Is there an actively developed lint tool for Ruby that could help me overcome this? Would it be possible to use it across a system that works with a lot of source files, some of them loaded dynamically?
Take this snippet as an example:
a = 20
b = 30
puts c
To win bounty, show me a tool that will detect the c variable as not created/undefined.
ruby -c myfile.rb will check for correct Ruby syntax.
Reek checks Ruby code for common code smells.
Roodi checks Ruby code for common object-oriented design issues.
Flog can warn you about unusually complex code.
[Plug] If your project is in a public Github repository, Caliper can run the latter three tools and others on your code every time you commit. (Disclaimer: I work on Caliper)
You could give Diamondback Ruby a try. It does a static typecheck of Ruby code, and will thus blame you for using an undefined variable.
While DRuby is an ongoing research project, it already works quite well for small, self-contained Ruby scripts. Currently, it is unable to analyze much of the Ruby standard library “out-of-the-box”. Currently they are working toward typing Ruby on Rails (see their most recent papers).
RubyMine (http://www.jetbrains.com/ruby) does the trick:
alt text http://img707.imageshack.us/img707/5688/31911448.png
None of the below will do all the analysis that RubyMine does.
NetBeans Ruby pack
Aptana RadRails
gVIM (with syntastic plugin by scrooloose)
Each of these has the capacity to identify syntax errors such as wrong number of parentheses, too many defs, ends, braces, etc. But none will identify invalid method calls the way RubyMine does.
Here's why: it's difficult.
Since Ruby is extremely dynamic (and methods like 'c' could easily be generated on the fly), any editor that tries to identify non-existent variables/methods would need to have a large part of the entire evironment loaded and multiple program flow paths constantly tested in order to get accurate 'validity' results. This is much more difficult than in Java where almost all programming is static (at least it was when I dropped that hat).

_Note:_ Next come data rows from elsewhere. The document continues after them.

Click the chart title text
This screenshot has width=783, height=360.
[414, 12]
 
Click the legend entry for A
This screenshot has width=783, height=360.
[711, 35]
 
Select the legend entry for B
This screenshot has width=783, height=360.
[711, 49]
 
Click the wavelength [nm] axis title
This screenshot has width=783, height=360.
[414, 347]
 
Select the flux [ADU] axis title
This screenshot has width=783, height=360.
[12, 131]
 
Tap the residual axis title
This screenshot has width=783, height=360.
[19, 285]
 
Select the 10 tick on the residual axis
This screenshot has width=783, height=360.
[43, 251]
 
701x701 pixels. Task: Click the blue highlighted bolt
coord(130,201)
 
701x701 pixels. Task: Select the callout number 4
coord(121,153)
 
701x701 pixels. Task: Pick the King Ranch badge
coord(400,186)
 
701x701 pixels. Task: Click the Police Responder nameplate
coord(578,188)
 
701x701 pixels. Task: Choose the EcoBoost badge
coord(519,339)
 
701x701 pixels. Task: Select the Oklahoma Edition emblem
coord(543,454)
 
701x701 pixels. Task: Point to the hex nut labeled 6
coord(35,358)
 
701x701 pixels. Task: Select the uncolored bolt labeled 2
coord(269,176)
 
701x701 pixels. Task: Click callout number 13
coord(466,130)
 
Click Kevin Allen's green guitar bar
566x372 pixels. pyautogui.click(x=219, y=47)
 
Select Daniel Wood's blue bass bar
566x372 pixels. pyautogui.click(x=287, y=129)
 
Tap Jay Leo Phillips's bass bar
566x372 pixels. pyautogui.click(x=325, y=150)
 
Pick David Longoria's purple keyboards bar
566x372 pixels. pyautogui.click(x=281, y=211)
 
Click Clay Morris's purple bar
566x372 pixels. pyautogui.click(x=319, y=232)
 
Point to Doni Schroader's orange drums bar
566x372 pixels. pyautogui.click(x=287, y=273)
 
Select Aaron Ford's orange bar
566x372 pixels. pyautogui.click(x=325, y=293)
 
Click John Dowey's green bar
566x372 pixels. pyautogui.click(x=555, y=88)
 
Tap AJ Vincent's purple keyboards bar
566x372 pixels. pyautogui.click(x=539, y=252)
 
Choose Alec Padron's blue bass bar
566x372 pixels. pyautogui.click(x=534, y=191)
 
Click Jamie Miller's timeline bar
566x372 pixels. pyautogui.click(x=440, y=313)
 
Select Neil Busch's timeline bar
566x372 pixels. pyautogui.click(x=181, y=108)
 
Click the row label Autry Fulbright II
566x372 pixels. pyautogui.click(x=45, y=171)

This ability to easily generate methods on the fly is one of the reasons the community holds testing to such high esteem. I really do reccomend you try testing as well.
Have a look at RuboCop. It is a Ruby code style checker based on the Ruby Style Guide. It's maintained pretty actively and supports all major Ruby implementations. It works well with Ruby 1.9 and 2.0 and has great Emacs integration.
Yes. Test::Unit
Ok, I know you already know this and that in some sense this is a non-helpful answer, but you do bring up the negative consequence of duck typing, that there kind of is (at this time) no way around just writing more tests than something like Java might need.
So, for the record, see Test::Unit in the Ruby Standard Library or one of the other test frameworks.
Having unit tests that you can run and rerun is the best way to catch errors, and you do need more of them (tests, not errors :-) in dynamic languages like Ruby...
nitpick might be what you're lookng for.
With this code:
class MyString < String
def awesome
self.gsub("e", "3").gsub("l", "1").uppercase
end
end
puts MyString.new("leet").awesome
... it outputs:
$ nitpick misspelling.rb
*** Nitpick had trouble loading "misspelling.rb":
NoMethodError undefined method `uppercase' for "133t":MyString
Nothing to report boss! He's clean!
Have not used it yet, but sounds promising (will update when I've tested this).
https://github.com/michaeledgar/laser
Static analysis and style linter for Ruby code.
Pelusa is nice, but is working in rubinius only. This shouln't be a proplem for people familar with RVM though.
avdi#lazarus:~$ irb
>> a = 20
=> 20
>> b = 30
=> 30
>> puts c
NameError: undefined local variable or method `c' for main:Object
from (irb):3
>>
There ya go, the tool is called "IRB". Do I get the bounty?
I'm only half joking. I wrote this second answer to hopefully drive home the point that in Ruby, if you want to know that something is defined or not, you have to run the code.